(Entries shown begins)
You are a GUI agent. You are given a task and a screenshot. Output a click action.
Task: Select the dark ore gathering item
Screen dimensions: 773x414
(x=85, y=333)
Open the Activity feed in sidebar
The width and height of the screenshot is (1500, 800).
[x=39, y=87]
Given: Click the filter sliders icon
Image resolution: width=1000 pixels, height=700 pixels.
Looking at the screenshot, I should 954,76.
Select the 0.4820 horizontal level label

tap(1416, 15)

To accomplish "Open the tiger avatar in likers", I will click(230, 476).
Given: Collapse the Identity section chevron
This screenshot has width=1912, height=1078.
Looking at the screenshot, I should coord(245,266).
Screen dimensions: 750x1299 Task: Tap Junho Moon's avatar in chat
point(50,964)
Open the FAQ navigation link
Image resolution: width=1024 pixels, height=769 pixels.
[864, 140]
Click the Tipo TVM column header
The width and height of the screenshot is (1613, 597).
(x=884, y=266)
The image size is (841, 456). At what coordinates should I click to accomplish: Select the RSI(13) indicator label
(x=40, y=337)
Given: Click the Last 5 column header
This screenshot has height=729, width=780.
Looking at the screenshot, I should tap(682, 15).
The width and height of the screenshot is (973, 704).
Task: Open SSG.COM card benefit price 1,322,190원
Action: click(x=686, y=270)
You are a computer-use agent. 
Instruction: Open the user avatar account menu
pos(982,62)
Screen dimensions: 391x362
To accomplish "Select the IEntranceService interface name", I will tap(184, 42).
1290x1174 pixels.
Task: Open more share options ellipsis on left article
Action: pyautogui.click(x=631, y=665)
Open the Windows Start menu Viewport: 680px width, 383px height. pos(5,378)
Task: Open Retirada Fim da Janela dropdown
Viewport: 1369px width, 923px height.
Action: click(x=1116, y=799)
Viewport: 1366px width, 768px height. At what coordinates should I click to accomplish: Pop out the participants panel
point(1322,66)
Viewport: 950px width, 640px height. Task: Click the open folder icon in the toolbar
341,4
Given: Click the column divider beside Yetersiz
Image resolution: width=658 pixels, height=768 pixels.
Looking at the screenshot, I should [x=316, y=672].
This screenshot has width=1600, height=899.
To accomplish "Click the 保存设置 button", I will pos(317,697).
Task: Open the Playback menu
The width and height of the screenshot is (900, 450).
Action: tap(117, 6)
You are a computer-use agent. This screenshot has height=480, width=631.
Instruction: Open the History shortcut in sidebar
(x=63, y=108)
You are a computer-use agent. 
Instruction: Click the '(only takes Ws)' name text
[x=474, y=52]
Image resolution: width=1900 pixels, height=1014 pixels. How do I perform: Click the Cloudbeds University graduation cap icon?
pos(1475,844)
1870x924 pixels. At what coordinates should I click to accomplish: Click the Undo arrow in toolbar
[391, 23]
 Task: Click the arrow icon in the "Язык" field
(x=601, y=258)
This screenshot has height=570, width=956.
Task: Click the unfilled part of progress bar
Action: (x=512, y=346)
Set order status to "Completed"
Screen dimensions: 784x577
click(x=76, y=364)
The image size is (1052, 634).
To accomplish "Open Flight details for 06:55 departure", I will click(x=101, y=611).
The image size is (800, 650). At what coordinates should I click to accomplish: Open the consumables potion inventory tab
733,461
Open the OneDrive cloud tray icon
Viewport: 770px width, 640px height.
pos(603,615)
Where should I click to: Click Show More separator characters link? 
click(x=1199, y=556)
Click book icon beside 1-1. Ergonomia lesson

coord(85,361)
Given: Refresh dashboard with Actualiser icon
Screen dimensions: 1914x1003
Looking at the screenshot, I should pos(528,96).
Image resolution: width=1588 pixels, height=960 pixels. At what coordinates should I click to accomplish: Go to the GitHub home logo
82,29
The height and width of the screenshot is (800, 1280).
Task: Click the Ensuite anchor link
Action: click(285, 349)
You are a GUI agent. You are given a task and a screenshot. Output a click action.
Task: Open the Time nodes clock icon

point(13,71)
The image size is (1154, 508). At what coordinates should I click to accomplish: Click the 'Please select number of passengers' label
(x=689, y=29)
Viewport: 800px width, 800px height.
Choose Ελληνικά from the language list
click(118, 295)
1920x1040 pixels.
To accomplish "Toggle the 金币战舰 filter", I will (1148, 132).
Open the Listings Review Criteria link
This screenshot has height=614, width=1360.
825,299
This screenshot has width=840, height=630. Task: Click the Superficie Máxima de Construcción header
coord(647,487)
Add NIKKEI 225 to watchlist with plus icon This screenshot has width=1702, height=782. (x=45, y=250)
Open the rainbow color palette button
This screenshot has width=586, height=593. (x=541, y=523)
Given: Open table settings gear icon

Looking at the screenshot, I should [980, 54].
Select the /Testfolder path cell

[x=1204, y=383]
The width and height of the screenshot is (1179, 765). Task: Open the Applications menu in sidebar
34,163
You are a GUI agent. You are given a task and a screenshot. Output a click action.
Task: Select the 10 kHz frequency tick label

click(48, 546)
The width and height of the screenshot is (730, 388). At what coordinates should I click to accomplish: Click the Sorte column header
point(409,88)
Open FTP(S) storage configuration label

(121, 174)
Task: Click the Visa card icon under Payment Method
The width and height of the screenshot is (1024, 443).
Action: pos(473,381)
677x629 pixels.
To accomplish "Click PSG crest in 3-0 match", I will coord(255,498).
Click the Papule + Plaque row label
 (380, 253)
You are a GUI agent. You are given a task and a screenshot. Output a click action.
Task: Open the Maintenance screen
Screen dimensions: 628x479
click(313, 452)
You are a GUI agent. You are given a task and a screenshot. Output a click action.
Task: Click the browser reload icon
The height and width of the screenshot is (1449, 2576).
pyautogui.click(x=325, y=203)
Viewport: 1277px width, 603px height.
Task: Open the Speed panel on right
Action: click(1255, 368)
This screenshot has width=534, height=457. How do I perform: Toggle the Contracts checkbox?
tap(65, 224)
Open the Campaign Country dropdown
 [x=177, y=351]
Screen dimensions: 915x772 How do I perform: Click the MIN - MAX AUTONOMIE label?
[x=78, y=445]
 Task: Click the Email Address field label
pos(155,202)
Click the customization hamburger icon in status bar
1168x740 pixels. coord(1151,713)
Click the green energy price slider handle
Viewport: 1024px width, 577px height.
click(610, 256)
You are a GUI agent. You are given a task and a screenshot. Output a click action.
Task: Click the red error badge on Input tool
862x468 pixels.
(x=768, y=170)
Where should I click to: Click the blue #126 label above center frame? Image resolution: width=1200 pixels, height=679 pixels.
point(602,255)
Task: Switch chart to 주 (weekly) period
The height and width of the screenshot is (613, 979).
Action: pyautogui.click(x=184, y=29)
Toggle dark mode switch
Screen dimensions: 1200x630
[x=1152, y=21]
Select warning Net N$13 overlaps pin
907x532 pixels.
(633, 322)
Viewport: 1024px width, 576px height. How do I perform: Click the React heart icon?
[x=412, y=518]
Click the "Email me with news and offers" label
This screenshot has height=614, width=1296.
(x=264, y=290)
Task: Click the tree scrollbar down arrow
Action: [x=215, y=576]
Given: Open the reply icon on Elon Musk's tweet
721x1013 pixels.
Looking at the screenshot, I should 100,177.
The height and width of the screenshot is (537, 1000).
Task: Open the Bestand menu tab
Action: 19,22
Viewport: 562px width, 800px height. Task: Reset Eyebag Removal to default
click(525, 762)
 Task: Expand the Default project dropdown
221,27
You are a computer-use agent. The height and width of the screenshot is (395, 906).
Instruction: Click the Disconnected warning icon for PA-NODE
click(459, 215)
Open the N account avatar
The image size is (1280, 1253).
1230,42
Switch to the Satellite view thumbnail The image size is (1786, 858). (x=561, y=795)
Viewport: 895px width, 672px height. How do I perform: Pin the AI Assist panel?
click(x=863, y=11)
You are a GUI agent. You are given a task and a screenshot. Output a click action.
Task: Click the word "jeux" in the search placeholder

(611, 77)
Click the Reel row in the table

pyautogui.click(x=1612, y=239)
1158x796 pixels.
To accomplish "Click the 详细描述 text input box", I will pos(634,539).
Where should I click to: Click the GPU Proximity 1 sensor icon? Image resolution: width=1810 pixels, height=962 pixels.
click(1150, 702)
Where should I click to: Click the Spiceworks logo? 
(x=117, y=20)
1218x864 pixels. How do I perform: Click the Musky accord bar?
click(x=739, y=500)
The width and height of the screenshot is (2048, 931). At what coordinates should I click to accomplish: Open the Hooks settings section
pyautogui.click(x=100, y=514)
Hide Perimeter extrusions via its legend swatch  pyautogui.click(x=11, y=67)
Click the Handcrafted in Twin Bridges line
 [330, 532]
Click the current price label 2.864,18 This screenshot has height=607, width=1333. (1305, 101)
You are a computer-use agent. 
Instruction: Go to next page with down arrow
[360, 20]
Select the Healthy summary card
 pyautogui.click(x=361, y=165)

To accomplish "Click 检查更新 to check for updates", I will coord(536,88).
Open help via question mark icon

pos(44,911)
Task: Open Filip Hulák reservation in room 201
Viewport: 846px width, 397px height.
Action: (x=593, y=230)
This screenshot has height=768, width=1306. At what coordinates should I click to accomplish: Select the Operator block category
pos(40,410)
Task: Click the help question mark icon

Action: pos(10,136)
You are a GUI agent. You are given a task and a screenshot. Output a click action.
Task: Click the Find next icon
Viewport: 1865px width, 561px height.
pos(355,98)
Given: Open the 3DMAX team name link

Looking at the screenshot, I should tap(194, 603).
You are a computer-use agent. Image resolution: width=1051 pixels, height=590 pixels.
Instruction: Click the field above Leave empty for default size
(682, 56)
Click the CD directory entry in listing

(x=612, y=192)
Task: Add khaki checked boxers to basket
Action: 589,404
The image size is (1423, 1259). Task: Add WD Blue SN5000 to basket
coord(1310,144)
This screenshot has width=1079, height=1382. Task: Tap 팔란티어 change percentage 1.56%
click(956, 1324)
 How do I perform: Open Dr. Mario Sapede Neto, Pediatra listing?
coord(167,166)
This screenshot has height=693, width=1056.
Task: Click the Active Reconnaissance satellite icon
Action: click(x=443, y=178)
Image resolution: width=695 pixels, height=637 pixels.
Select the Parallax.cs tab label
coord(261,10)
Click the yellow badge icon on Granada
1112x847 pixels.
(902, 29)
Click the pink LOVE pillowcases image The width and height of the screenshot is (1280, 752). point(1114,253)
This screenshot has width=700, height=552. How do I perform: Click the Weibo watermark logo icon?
(Entries shown ends)
Aim of the task: Find the word "dark" in the records and pull out each line that has it.

Solved problem:
Task: Select the dark ore gathering item
Toggle dark mode switch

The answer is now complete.